**What to work on:** Copy word for word, please, the lines of the entries below running from the one containing "Marché noir (441, 2261)" to the one containing "Marketing ciblé", both ends included.

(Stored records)
-- Opening Marker --

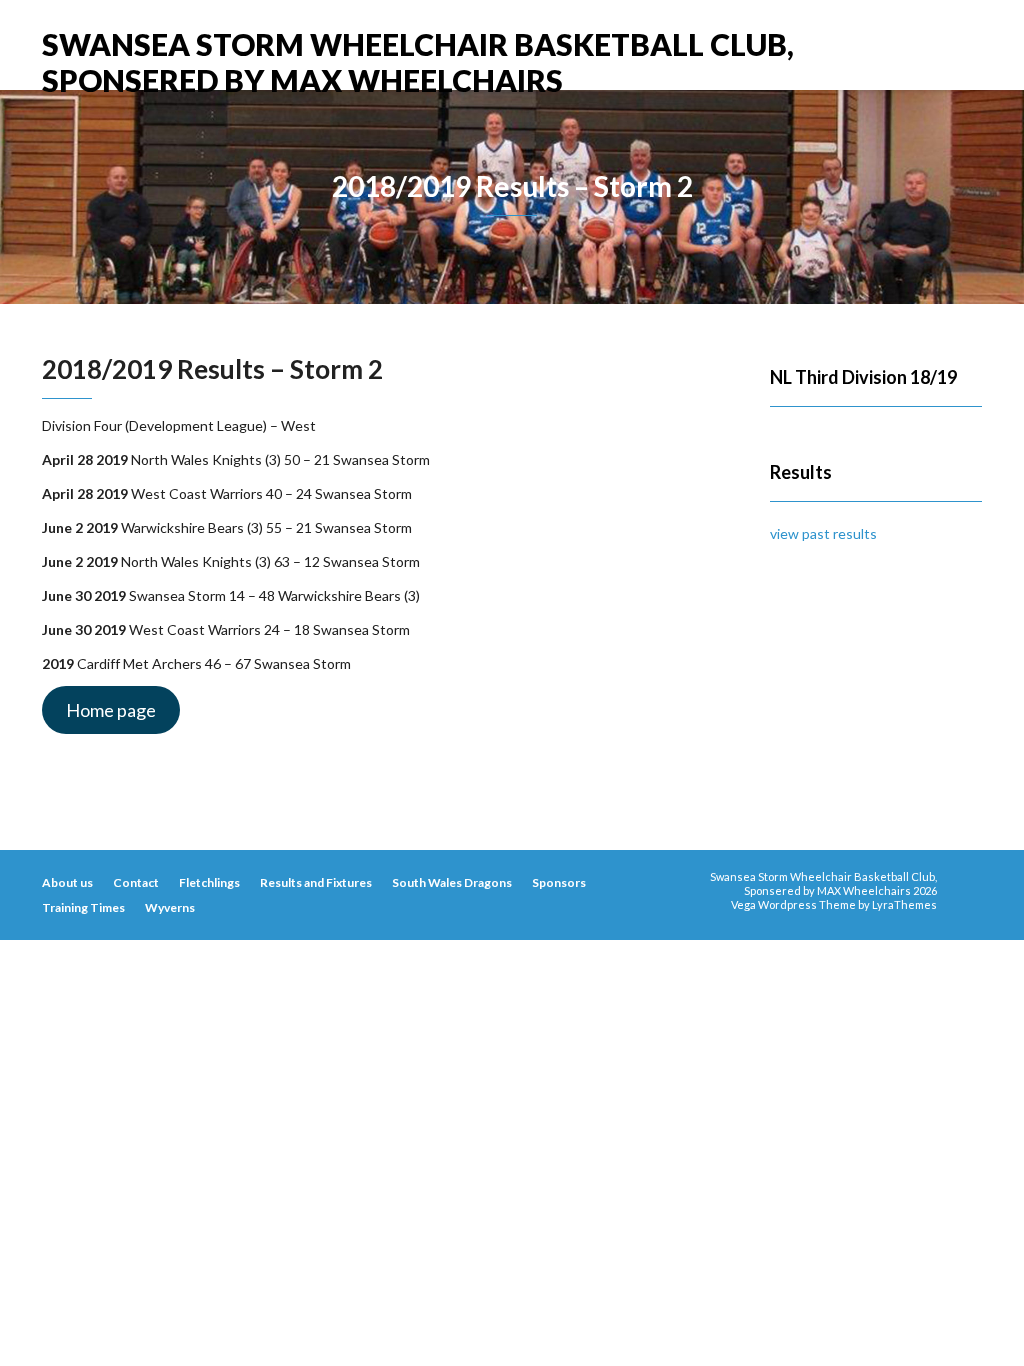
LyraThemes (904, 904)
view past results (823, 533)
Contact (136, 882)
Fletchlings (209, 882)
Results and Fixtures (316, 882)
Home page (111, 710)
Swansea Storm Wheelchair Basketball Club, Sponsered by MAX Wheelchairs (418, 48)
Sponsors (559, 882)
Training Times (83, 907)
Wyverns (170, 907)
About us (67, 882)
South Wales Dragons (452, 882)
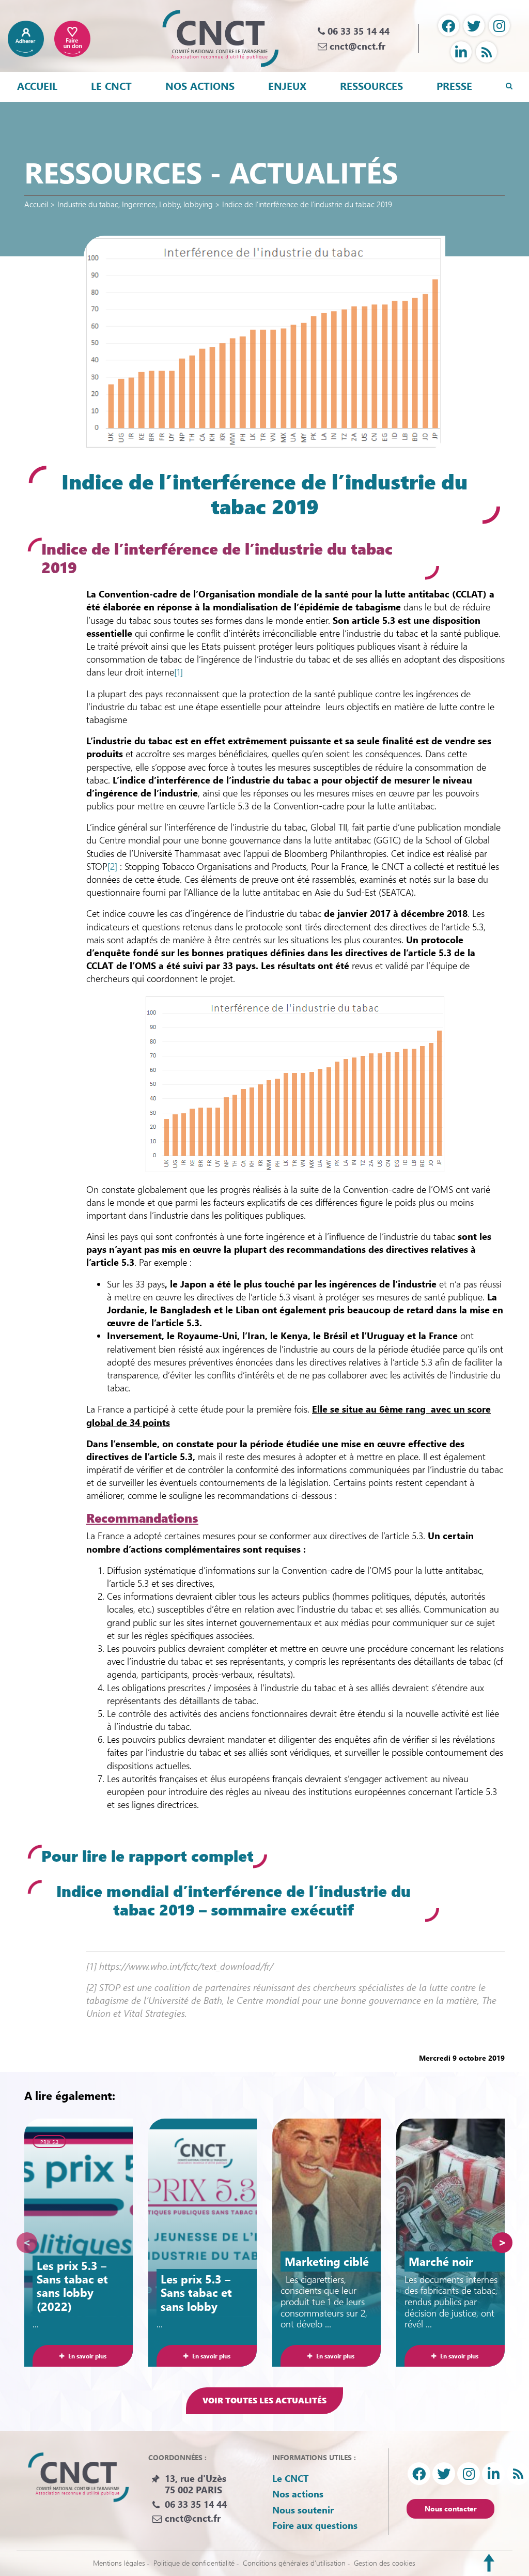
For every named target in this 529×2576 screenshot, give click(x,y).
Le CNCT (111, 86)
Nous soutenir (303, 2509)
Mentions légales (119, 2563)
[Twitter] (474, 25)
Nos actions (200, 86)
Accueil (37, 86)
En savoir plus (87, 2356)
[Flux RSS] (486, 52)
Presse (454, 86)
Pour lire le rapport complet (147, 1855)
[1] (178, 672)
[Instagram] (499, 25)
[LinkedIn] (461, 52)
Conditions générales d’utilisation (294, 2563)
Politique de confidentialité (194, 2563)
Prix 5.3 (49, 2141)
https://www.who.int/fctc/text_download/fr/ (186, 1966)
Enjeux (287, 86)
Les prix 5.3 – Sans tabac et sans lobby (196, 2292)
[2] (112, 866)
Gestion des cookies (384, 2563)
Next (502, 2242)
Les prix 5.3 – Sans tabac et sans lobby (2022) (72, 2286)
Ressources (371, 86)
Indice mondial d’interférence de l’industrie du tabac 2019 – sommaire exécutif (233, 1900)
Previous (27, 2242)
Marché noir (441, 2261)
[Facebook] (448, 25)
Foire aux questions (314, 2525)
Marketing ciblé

-- Closing Marker --
-- Opening Marker --

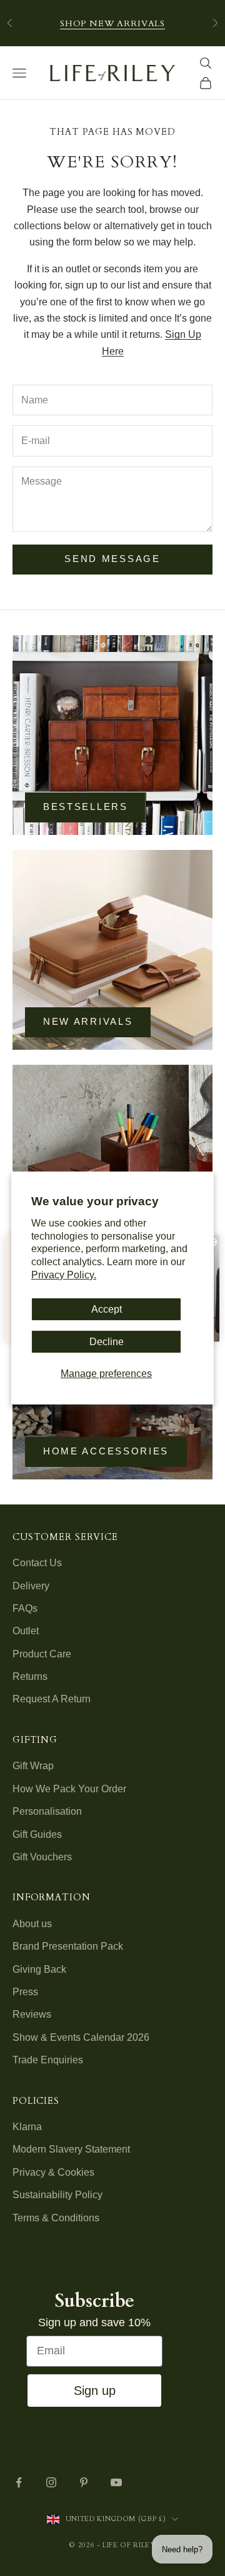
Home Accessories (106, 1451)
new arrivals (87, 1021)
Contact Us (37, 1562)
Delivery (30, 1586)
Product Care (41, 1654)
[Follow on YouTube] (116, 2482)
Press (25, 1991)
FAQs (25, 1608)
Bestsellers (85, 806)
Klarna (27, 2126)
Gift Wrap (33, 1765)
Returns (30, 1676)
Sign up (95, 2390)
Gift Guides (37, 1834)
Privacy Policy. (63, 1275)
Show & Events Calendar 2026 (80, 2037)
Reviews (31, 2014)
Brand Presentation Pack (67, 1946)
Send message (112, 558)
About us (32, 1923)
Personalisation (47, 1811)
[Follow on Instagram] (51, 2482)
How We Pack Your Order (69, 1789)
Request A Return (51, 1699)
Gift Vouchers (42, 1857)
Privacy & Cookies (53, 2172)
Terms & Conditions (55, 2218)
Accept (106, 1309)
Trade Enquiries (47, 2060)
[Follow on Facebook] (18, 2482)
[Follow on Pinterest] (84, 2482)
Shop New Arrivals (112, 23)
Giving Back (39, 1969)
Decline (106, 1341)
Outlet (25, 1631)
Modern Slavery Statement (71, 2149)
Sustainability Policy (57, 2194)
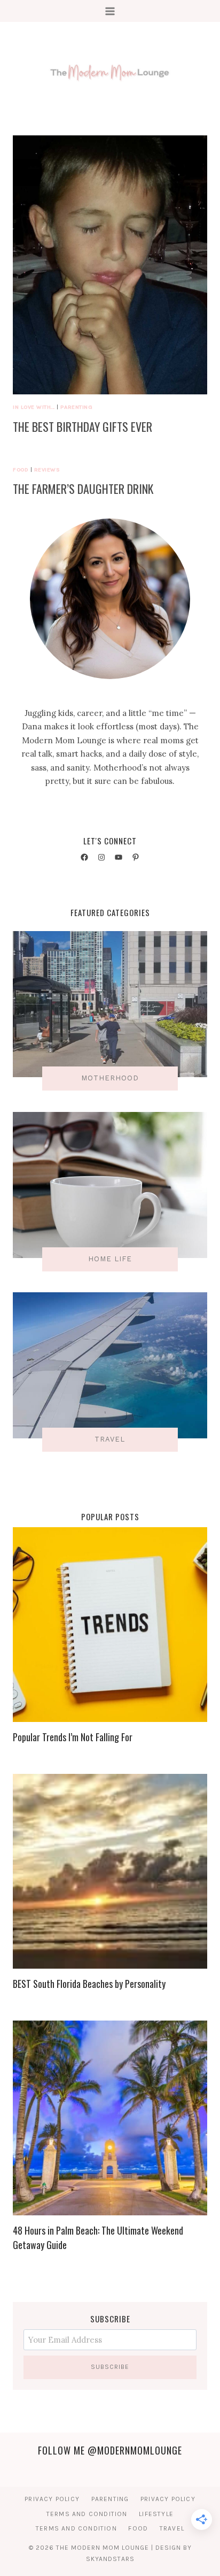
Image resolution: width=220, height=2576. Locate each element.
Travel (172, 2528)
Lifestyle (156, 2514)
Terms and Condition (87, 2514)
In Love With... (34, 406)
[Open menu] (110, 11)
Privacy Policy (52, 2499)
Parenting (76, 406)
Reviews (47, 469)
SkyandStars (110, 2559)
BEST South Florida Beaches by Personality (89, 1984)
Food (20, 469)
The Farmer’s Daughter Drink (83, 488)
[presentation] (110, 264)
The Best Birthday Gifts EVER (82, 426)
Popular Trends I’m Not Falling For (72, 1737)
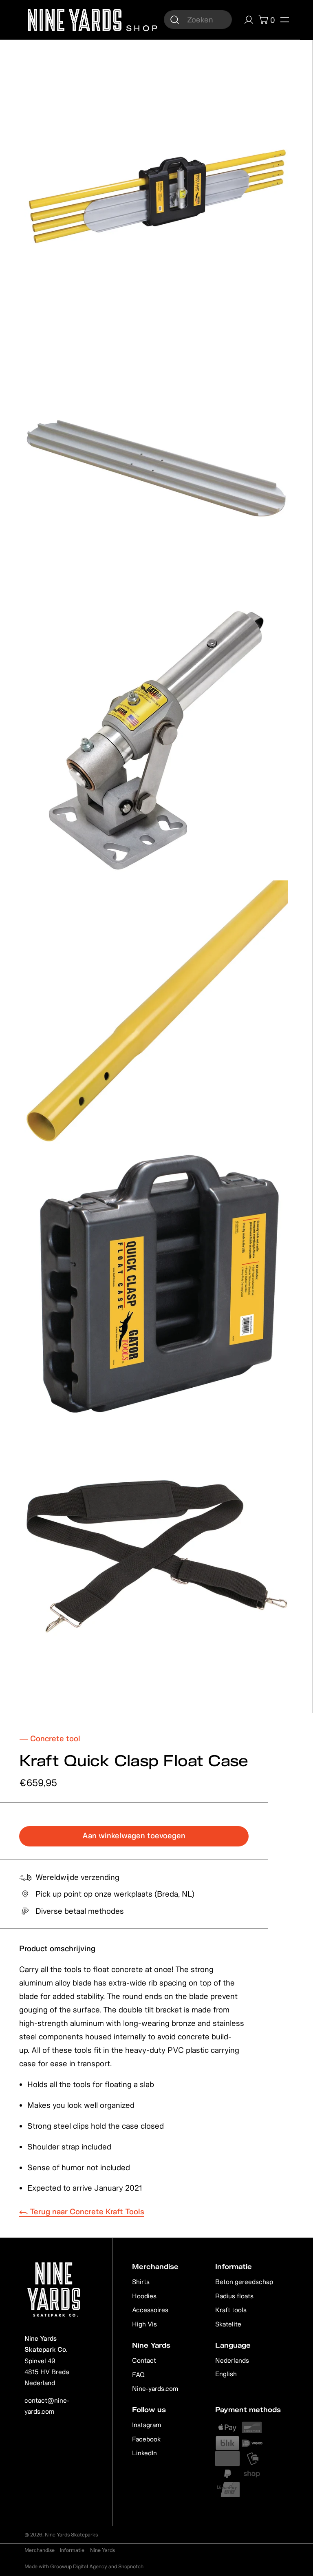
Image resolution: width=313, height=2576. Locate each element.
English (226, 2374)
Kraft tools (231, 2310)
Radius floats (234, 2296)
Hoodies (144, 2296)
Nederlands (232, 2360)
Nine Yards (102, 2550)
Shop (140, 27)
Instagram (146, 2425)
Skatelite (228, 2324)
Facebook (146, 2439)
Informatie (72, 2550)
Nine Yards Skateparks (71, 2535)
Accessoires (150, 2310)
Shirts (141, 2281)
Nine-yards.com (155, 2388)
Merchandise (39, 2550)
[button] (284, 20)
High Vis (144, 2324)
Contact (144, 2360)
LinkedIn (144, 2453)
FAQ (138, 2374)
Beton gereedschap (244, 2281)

-- Closing Marker --

**Result of the exercise:**
Marché noir (441, 2261)
[Facebook] (448, 25)
Foire aux questions (314, 2525)
Marketing ciblé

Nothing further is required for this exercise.